You can use awk if you need to do arithmetic on a field or modify a string only in a certain field:

$ cat data_file
Line 1 ends
Line 2 ends
Line 3 ends
Line 4 ends
Line 5 ends

$ awk '{print $1, $2+5, $3}' data_file
Line 6 ends
Line 7 ends
Line 8 ends
Line 9 ends
Line 10 ends

# If the second field contains '3', change it to '8' and mark it
$ awk '{ if ($2 == "3") print $1, $2+5, $3, "Tweaked" ; else print $0; }' 
data_file
Line 1 ends
Line 2 ends
Line 8 ends Tweaked
Line 4 ends
Line 5 ends

Discussion

The possibilities here are as endless as your data, but hopefully these examples will give you enough of a start to easily modify your data.

13.15 Trimming Whitespace

Problem

You need to trim leading and/or trailing whitespace from lines for fields of data.

Solution

These solutions rely on a bash-specific treatment of read and $REPLY. See the end of the discussion for an alternate solution.
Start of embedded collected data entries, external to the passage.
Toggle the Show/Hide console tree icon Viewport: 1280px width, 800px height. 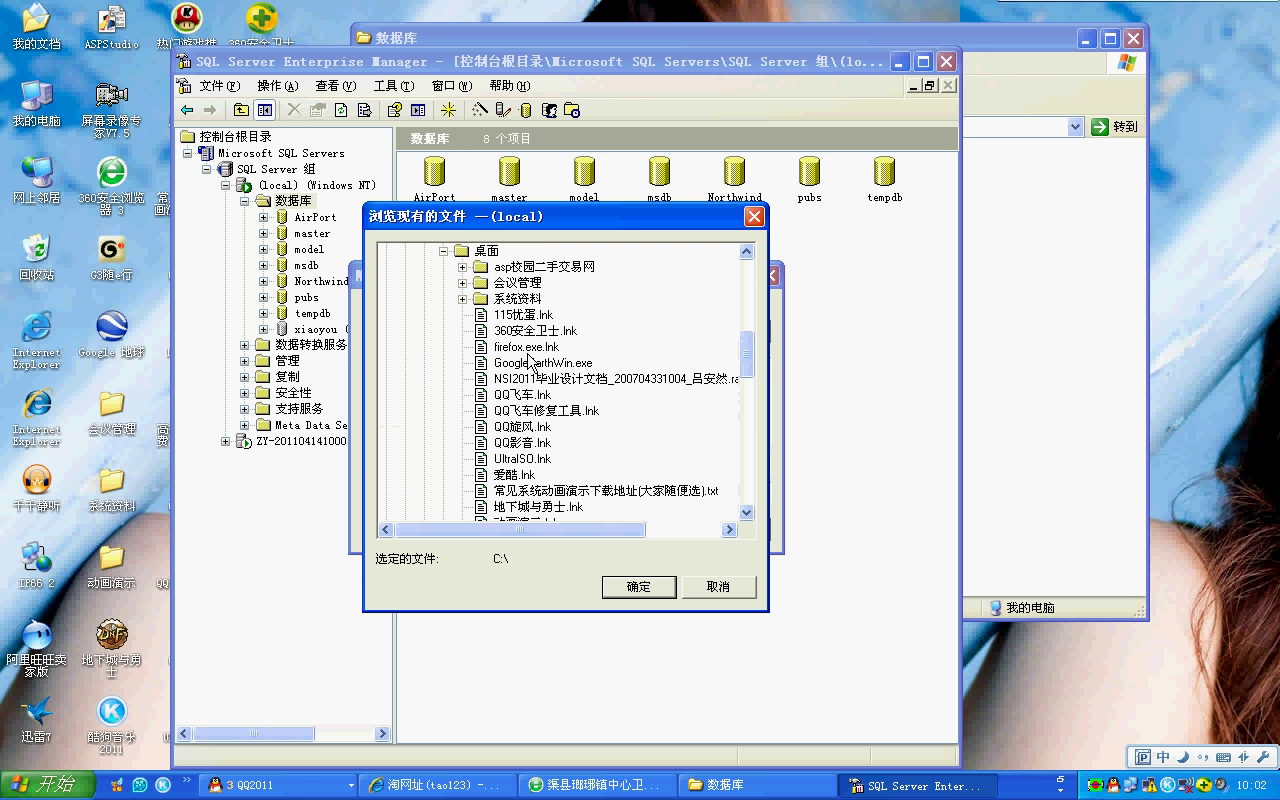click(x=265, y=110)
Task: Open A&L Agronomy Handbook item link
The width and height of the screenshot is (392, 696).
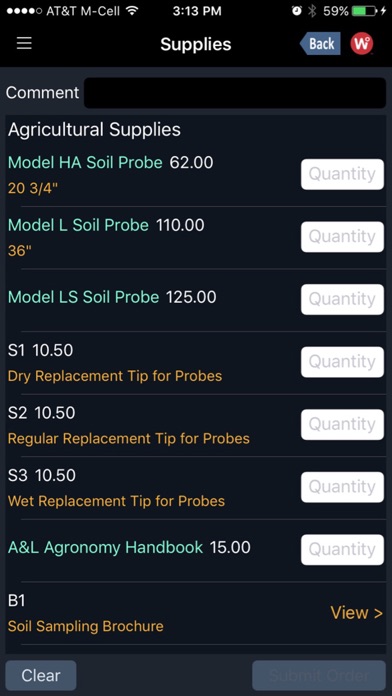Action: click(x=106, y=547)

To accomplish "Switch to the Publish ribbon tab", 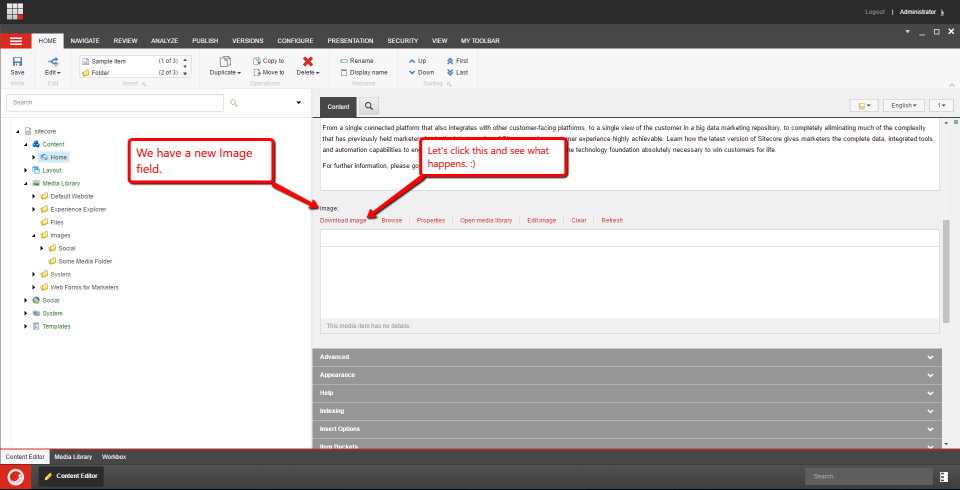I will pyautogui.click(x=205, y=41).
First, we’ll show a file with some leading and trailing whitespace. Note that we add ~~ to show the whitespace, and that the → denotes a literal tab character in the output:

# Show the whitespace in our sample file
$ while read; do echo ~~"$REPLY"~~; done < whitespace
~~ This line has leading spaces.~~
~~This line has trailing spaces. ~~
~~ This line has both leading and trailing spaces. ~~
~~ → Leading tab.~~
~~Trailing tab. → ~~
~~ → Leading and trailing tab. → ~~
~~ → Leading mixed whitespace.~~
~~Trailing mixed whitespace. →     ~~
~~ → Leading and trailing mixed whitespace. →     ~~
$

To trim both leading and trailing whitespace, use $IFS and the builtin $REPLY variable (see the discussion for why this works):

$ while read REPLY; do echo ~~"$REPLY"~~; done < whitespace
~~This line has leading spaces.~~
~~This line has trailing spaces.~~
~~This line has both leading and trailing spaces.~~
~~Leading tab.~~
~~Trailing tab.~~
~~Leading and trailing tab.~~
~~Leading mixed whitespace.~~
~~Trailing mixed whitespace.~~
~~Leading and trailing mixed whitespace.~~
$

To trim only leading or only trailing spaces, use a simple pattern match:

# Leading spaces only
$ while read; do echo "~~${REPLY## }~~"; done < whitespace
~~This line has leading spaces.~~
~~This line has trailing spaces. ~~
~~This line has both leading and trailing spaces. ~~
~~ → Leading tab.~~
~~Trailing tab. ~~
~~ → Leading and trailing tab. → ~~
~~ → Leading mixed whitespace.~~
~~Trailing mixed whitespace. →     ~~
~~ → Leading and trailing mixed whitespace. →     ~~

# Trailing spaces only
$ while read; do echo "~~${REPLY%% }~~"; done < whitespace
~~ This line has leading spaces.~~
~~This line has trailing spaces.~~
~~ This line has both leading and trailing spaces.~~
~~ → Leading tab.~~
~~Trailing tab. ~~
~~ → Leading and trailing tab. → ~~
~~     → Leading mixed whitespace.~~
~~Trailing mixed whitespace. →     ~~
~~     → Leading and trailing mixed whitespace. →     ~~

Trimming only leading or only trailing whitespace (including tabs) is a bit more complicated:

# You need this either way
$ shopt -s extglob

# Leading whitespace only
$ while read; do echo "~~${REPLY##+([[:space:]])}~~"; done < whitespace
~~This line has leading spaces.~~
~~This line has trailing spaces. ~~
~~This line has both leading and trailing spaces. ~~
~~Leading tab.~~
~~Trailing tab. ~~
~~Leading and trailing tab. → ~~
~~Leading mixed whitespace.~~
~~Trailing mixed whitespace.     → ~~
~~Leading and trailing mixed whitespace.     → ~~
$

# Trailing whitespace only
$ while read; do echo "~~${REPLY%%+([[:space:]])}~~"; done < whitespace
~~ This line has leading spaces.~~
~~This line has trailing spaces.~~
~~ This line has both leading and trailing spaces.~~
~~ → Leading tab.~~
~~Trailing tab.~~
~~ → Leading and trailing tab.~~
~~     → Leading mixed whitespace.~~
~~Trailing mixed whitespace.~~
~~    → Leading and trailing mixed whitespace.~~

Discussion

OK, at this point you are probably looking at these lines and wondering how we’re going to make this comprehensible. It turns out there’s a simple, if subtle, explanation.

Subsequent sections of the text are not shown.